Although the State IT Agency (SITA) is behind in implementing its turnaround plan, there is a new spirit of innovation and partnering at the organisation.
With a new board and new CEO having taken over recently, the original turnaround plan can be said to have stalled, CEO Freeman Nomvalo tells IT-Online.
“There was an intention to deliver on the turnaround strategy is March 2013, but we have not been able to achieve that objective,” he says.
Part of the reason for this, he adds, is the change in leadership that the organisation has undergone.
“So the turnaround is still ongoing, to the extent that there are still challenges to overcome.”
Nomvalo is blunt about the challenges still facing the agency, and the fact that mistakes have been made in the past.
“However, we are finding ways of building on our successes and of correcting the mistakes we have made – focusing on the business challenges.”
This means SITA is still working on defining its character, strategy and role, he says.
A refreshing message at GovTech this year has been an appetite for partnering, and a willingness to work together with industry to address government’s service delivery challenges.
“We are trying our best and are serious about partnering with the industry,” says Nomvalo. “We realise that we have our own wishes, and the industry has its own wishes which are not necessarily aligned. But we also know that we cannot do everything on our own, so let’s embrace that.”
The GovTech theme of innovation is difficult to measure, but Nomvalo believes that some important first steps have been taken in making it a reality.

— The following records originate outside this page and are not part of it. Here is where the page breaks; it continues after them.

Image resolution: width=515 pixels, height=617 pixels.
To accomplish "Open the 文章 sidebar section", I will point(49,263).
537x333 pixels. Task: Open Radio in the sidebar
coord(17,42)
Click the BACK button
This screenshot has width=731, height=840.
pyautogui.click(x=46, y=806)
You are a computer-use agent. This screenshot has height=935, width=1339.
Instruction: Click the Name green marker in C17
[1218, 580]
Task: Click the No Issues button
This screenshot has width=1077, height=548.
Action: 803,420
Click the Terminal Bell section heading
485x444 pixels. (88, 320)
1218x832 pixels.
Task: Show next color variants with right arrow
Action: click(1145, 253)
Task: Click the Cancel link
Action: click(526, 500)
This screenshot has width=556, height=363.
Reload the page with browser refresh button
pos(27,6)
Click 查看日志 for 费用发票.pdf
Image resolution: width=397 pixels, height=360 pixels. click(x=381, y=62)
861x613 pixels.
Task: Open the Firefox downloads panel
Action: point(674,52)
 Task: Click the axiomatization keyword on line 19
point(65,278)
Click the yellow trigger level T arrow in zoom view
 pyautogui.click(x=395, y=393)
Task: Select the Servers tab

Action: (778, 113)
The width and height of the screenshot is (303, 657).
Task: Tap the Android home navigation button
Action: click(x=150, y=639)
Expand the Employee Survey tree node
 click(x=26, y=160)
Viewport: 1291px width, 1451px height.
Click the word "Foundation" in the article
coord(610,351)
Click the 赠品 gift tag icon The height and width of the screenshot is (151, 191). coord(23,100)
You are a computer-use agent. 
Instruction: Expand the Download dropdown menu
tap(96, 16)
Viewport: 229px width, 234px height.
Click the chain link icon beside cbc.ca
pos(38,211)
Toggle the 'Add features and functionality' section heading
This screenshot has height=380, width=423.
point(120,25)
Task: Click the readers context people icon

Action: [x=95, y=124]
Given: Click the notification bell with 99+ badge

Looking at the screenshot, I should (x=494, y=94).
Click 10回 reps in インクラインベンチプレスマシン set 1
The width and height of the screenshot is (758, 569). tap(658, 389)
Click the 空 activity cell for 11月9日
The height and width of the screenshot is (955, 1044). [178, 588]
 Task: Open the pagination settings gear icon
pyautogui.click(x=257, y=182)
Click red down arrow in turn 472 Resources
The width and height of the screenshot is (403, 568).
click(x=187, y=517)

“It seems to me that there were some serious conversation taking place in some of the tracks, and this is a good starting place.
“I also didn’t see much unnecessary defensiveness on the part of SITA. And, once you open up to the possibility that you need help, that lets you embrace whatever comes after.”
Of course, talk is cheap – and relatively easy, Nomvalo says. “I think we have had a successful conference; now we need to translate this talk into action.”
Earlier in the day Nomvalo presented a dissertation on leadership, innovation and risk-taking that proved popular with GovTech delegates, and it seems he will translate this thinking into the organisational structure of SITA.
“I want the people at SITA to drive change,” he says. “I am not an IT person, so I can’t do it. But I need to create the space that allows them to express themselves, where they can release their innovation and potential.”